_TASK DATA_.
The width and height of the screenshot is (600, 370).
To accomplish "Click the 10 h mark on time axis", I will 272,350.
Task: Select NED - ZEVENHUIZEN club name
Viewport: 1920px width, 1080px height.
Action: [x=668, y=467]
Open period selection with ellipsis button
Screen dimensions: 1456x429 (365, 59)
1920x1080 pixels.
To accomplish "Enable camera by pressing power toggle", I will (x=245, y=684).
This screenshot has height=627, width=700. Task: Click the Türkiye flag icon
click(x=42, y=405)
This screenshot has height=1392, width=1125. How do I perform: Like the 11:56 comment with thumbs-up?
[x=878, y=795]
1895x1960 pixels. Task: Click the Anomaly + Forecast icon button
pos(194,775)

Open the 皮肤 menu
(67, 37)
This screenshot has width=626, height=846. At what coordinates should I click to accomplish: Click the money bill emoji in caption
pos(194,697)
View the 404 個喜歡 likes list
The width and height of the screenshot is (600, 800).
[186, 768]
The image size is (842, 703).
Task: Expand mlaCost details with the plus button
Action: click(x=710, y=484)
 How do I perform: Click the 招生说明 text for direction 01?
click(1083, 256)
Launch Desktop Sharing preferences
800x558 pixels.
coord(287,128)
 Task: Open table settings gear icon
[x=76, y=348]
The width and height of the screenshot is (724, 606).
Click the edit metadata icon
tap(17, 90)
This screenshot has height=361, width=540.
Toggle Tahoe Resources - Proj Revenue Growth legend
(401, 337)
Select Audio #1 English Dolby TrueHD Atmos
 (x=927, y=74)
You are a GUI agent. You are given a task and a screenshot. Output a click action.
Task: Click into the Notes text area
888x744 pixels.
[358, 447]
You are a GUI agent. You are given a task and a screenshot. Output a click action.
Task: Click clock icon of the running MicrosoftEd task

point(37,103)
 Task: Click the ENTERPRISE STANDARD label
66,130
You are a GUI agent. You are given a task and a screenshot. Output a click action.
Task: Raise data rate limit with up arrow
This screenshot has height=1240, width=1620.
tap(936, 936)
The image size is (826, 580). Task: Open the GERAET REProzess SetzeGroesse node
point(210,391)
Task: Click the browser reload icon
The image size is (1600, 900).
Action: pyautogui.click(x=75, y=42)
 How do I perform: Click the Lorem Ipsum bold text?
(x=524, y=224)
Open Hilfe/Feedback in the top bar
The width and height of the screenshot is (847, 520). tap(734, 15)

_WORK TO BE COMPLETED_.
A line qualifies when it holds the word "will"; report all qualifying lines from the records above.

_TASK OUTPUT_.
To accomplish "Click the 10 h mark on time axis", I will 272,350.
To accomplish "Enable camera by pressing power toggle", I will (x=245, y=684).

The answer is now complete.